**TASK DESCRIPTION:** Write out again only the lines between the one with "Image resolution: width=750" and the end of the records below, both ends counted, and don't include the pictures.

**LISTED RECORDS:**
○ ○ ○ ○ ○

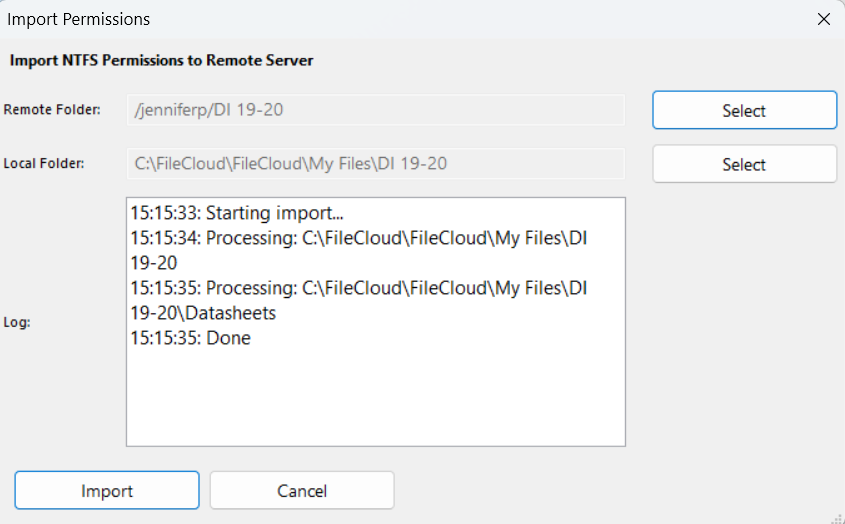Click the resize grip in the dialog corner
The width and height of the screenshot is (845, 524).
836,516
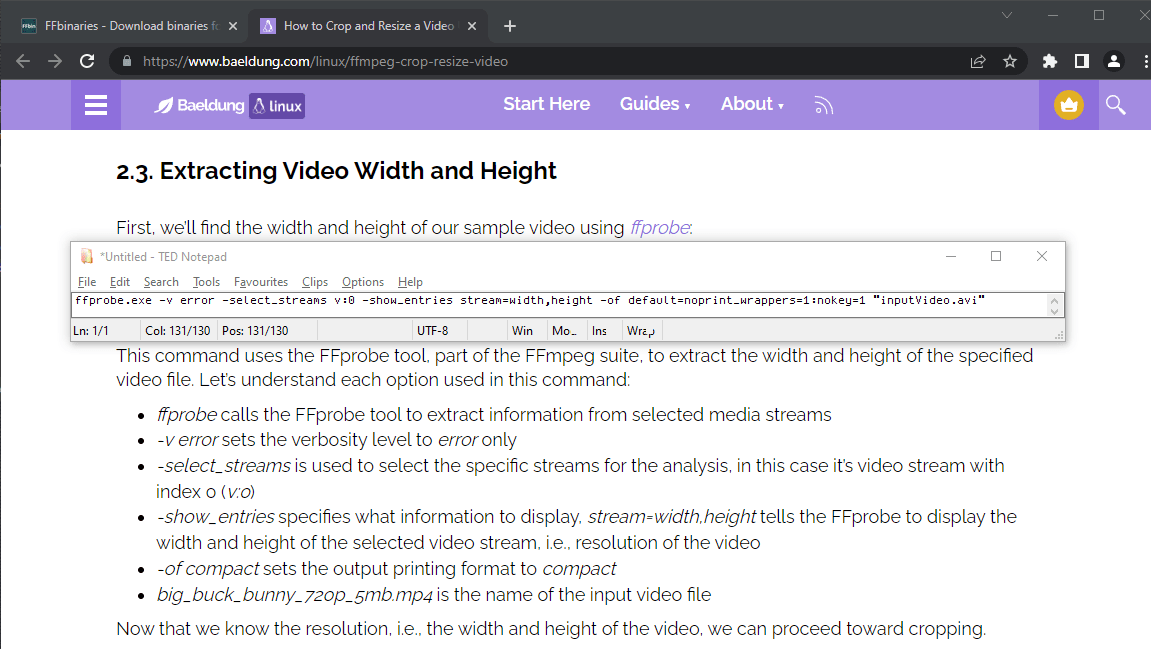Bookmark this page with the star icon
Screen dimensions: 1151x649
point(1010,61)
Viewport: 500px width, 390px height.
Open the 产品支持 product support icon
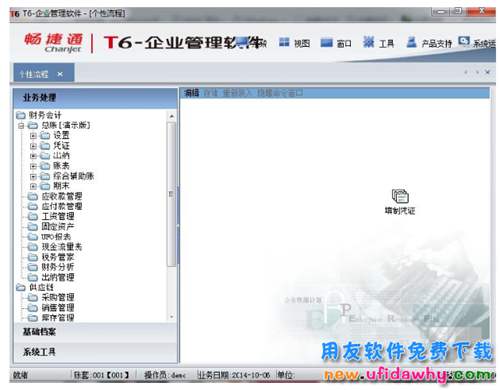[411, 42]
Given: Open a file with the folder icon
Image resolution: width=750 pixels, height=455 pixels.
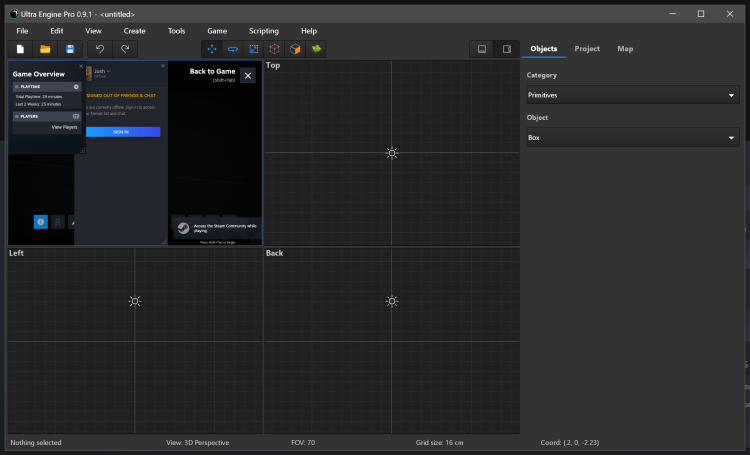Looking at the screenshot, I should 45,49.
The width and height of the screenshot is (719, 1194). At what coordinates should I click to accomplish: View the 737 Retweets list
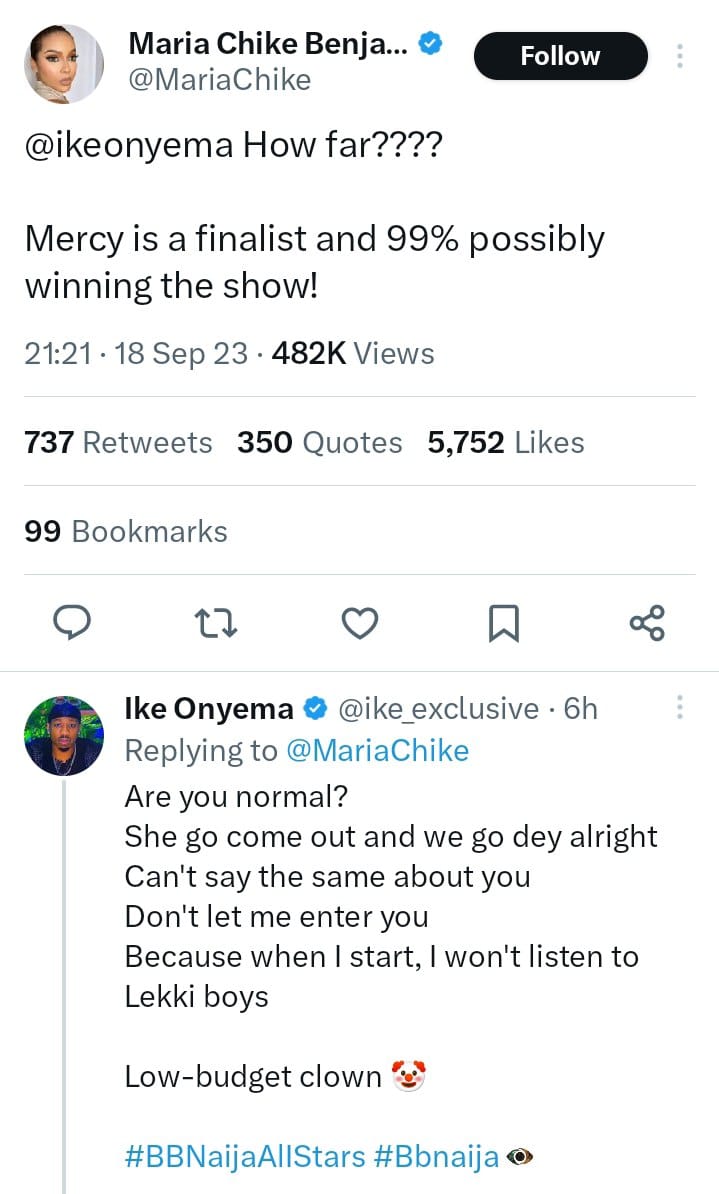click(118, 442)
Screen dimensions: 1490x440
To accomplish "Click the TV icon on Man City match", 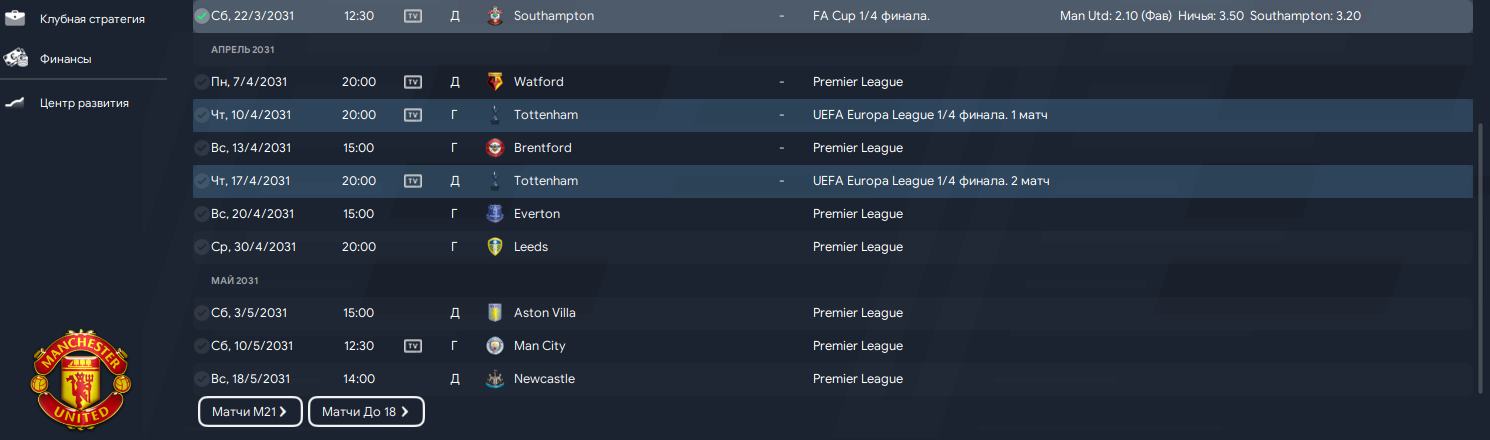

○ ○ ○ ○ ○

**SOLUTION FOR THIS EXERCISE:**
Image resolution: width=750 pixels, height=455 pixels.
Looking at the screenshot, I should 45,49.
The width and height of the screenshot is (719, 1194). At what coordinates should I click to accomplish: View the 737 Retweets list
click(118, 442)
Screen dimensions: 1490x440
To accomplish "Click the TV icon on Man City match", 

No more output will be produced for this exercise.